Is nothing sacred?

You must not be a regular reader if you have to ask that question. By definition nothing on this site is sacred. As we head into the height of the season, my thoughts are focused on the simple pleasures: a prime parking spot, free shipping, and the abundance of opportunities for snoot.

I love Christmas carols, but even here there is ripe opportunity for snootage. Oscars, Grammys, Tonys all have their place. I give to you the Snarkies.

1. Most Depressing Song: Christmas Shoes

Have you heard this song? It’s awful on so many levels. It’s like that kid’s book about the kid who climbs into his aging mother’s window. Anyway, the song is about a kid trying to buy his dying mother some shoes. Barf. First of all, kid, if she’s on death’s door, what are you doing in a store on Christmas Eve? Secondly, and more practically, what kid knows his mom’s shoe size or taste for that matter? I shudder to think of what Gus or Nate would bring me in my dying hour. Really? Snake-skin peep toe? Where’s the pedicure to make these workable?
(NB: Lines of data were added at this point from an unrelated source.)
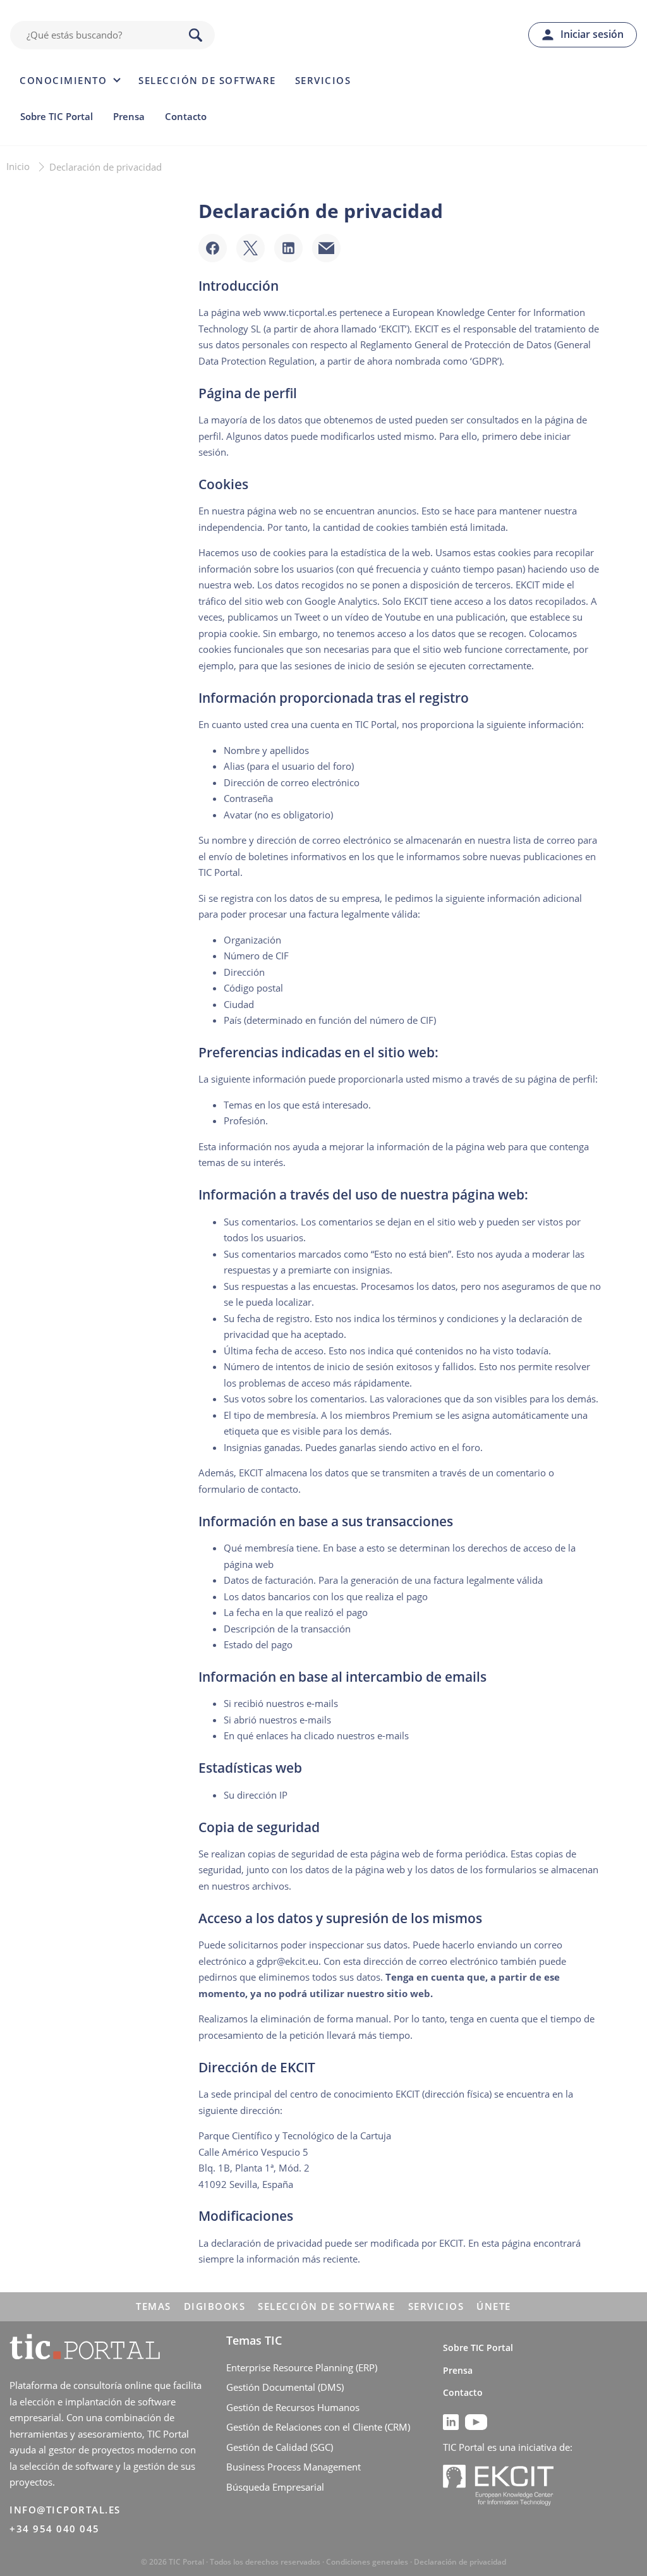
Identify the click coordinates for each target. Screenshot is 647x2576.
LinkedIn (288, 248)
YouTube (476, 2422)
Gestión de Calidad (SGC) (279, 2447)
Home (327, 35)
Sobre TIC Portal (56, 116)
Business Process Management (293, 2466)
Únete (493, 2306)
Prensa (129, 116)
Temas (153, 2306)
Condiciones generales (367, 2561)
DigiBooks (215, 2306)
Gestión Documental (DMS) (285, 2387)
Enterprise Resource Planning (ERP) (301, 2367)
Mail (326, 248)
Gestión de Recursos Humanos (293, 2407)
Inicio (18, 166)
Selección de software (207, 80)
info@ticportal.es (65, 2509)
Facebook (212, 248)
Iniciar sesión (592, 34)
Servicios (323, 80)
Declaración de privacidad (460, 2561)
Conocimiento (63, 80)
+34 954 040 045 (54, 2528)
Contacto (186, 116)
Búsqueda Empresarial (275, 2487)
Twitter (250, 248)
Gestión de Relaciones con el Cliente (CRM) (318, 2427)
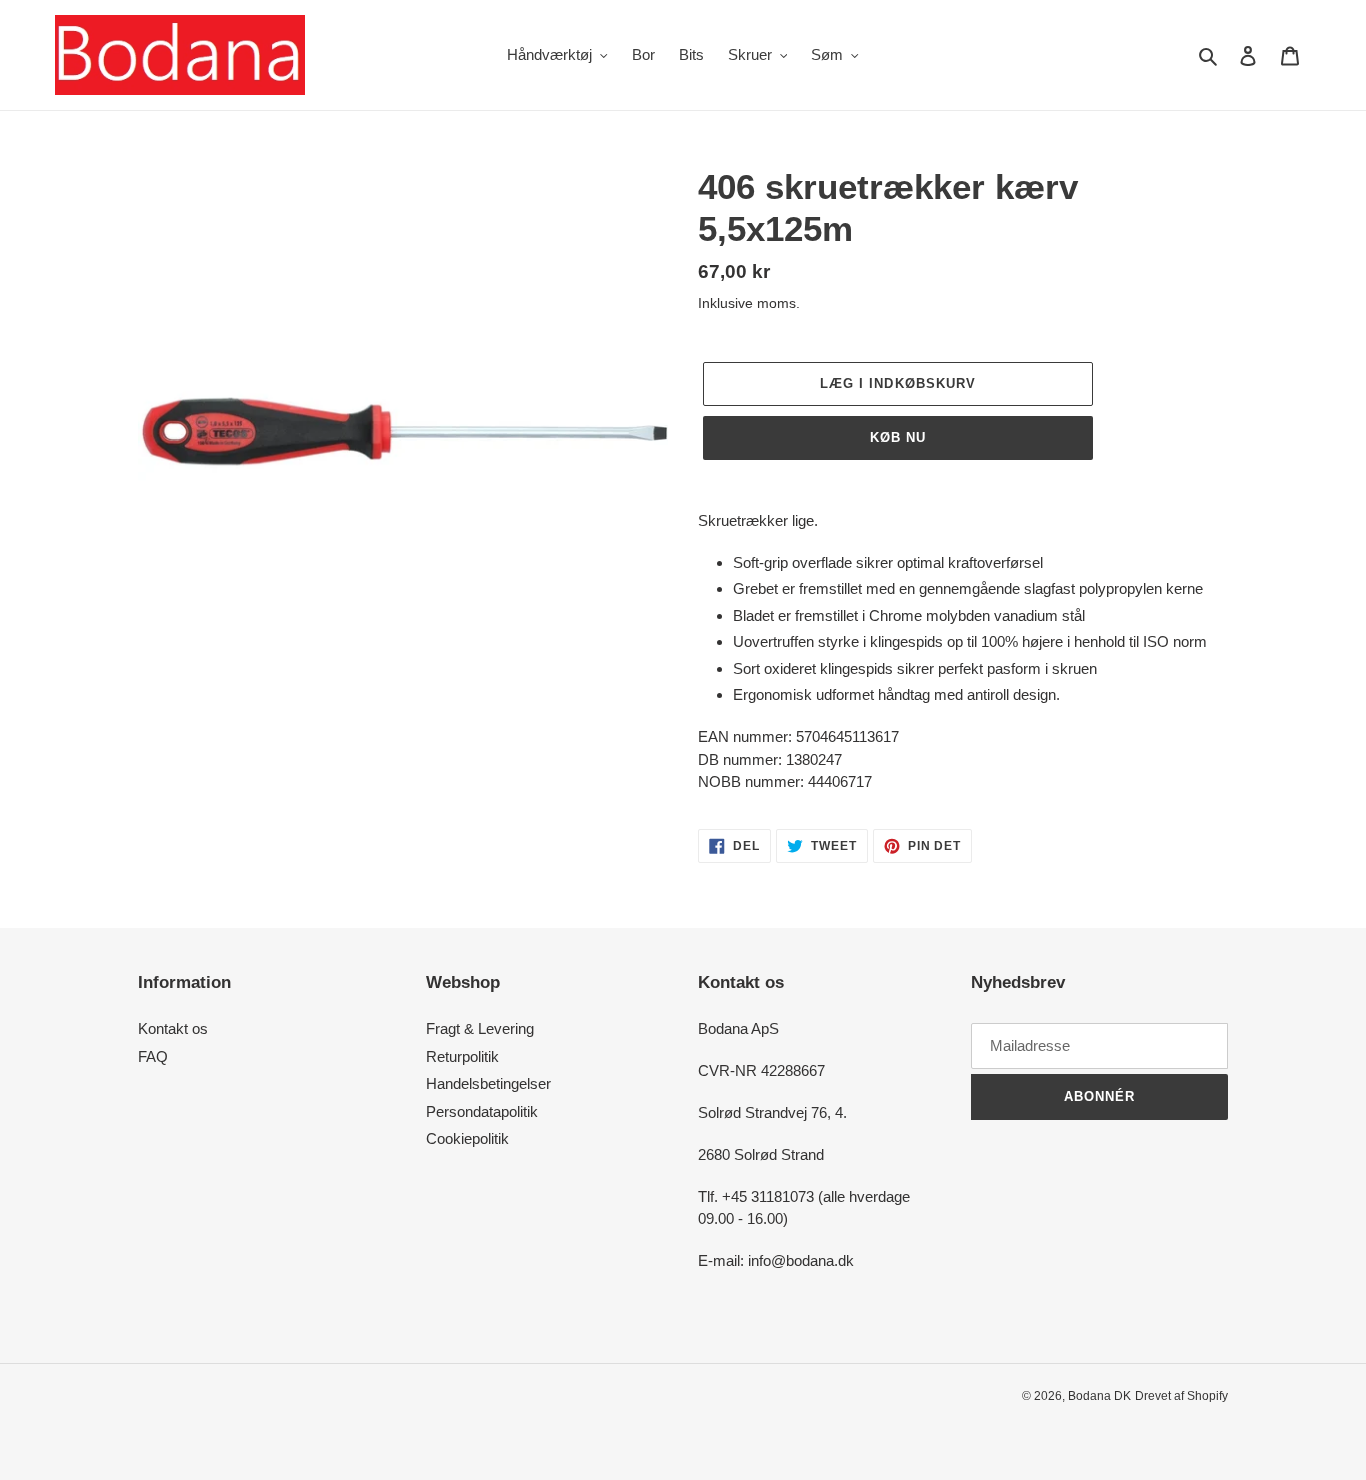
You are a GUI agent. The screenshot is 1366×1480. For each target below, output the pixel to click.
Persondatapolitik (482, 1111)
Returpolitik (462, 1056)
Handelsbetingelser (488, 1083)
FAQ (153, 1056)
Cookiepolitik (467, 1138)
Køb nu (898, 437)
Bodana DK (1099, 1396)
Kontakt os (173, 1028)
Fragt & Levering (480, 1028)
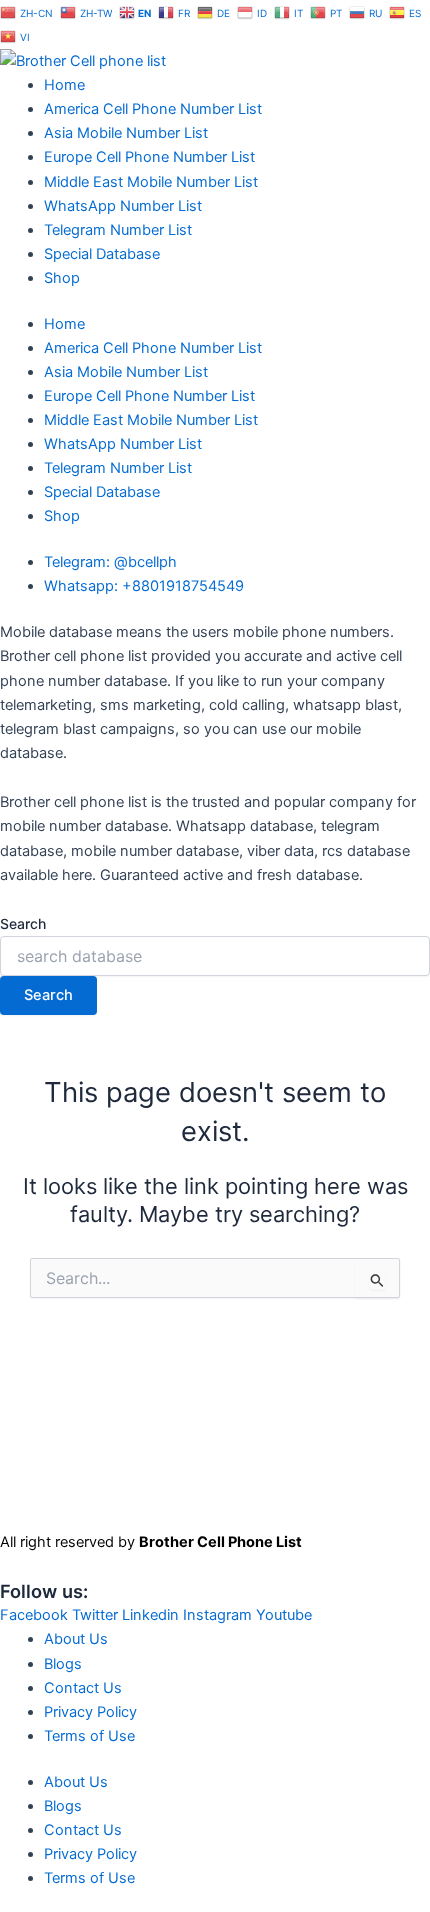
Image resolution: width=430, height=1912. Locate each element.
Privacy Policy (90, 1712)
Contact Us (83, 1688)
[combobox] (215, 956)
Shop (62, 278)
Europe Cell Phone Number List (149, 157)
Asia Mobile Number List (126, 133)
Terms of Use (89, 1736)
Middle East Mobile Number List (151, 182)
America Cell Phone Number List (153, 109)
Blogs (63, 1664)
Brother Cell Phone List (220, 1542)
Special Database (102, 254)
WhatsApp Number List (123, 206)
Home (64, 85)
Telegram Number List (118, 230)
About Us (76, 1639)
2. Creepiest Lyric: “Veiled in flesh, the Godhead see”

Who wrote that, Yoda? I don’t like the word “flesh” and certainly not when paired with “veiled.” It makes me think of “The Raiders of the Lost Ark” and the face-melting Nazi scene. That’s just uncomfortable, and it doesn’t stop. Hark, The Herald Angels Sing goes on for 3 more, increasingly weird verses. And that’s the common version. The original is 10 stanzas of pure freak.

3. Just Stopped Trying: It’s the Most Wonderful Time of the Year

Otherwise a great song, but in the Weird, but Harmless Lyric category, “There’ll be scary ghost stories and tales of the glories of Christmases long, long ago.” Know anyone who tells ghost stories at Christmas? Rhyme fail. Try harder next time.

4. Non Sequitur

I just hereby ban any Beach Boys interpretation of a Christmas song.

5. Most Annoying: The Chipmunk Song (Christmas Don’t Be Late)

Does that even require explanation? Even the parenthetical title is annoying–personifying a date and giving it supernatural powers to suspend time.

6. Wholly Unnecessary

There’s one that pops up on Sirius XM Holiday Traditions now and again called Dominic, the Italian Christmas Donkey. Not in my holiday tradition. Ever. Poor Italy, Jersey Shore and Dominic. The indignity.

7. Best Rhyme: Ding Dong Merrily on High

I just want you to know how deeply I dig for you people. Hidden in the oft neglected second verse:

Let steeple bells be swungen,
And “Io, io, io!”
By priest and people sungen.

Now that’s really working for it.

8. Conscientious Objection: Winter Wonderland

I object to a snowman as a circus clown. I object to clowns in general, and then knocking him down. That’s uncalled for.

9. Best Not Messed With: Brenda Lee’s Rockin’ Around the Christmas Tree

I’m a purist and with each of the best songs, there is a definitive version that should not be refreshed, remastered, re-anything: Bing Crosby’s White Christmas, Eartha Kitt’s Santa Baby, and Andy Williams’ It’s the Most Wonderful Time of the Year for starters. But, nobody can out-Brenda Brenda. Shame on you, Cyndi Lauper!

10. Snootiest: We Wish You a Merry Christmas

Any song that can demand food delivery has got my vote, even if it is Figgy Pudding, whatever that is.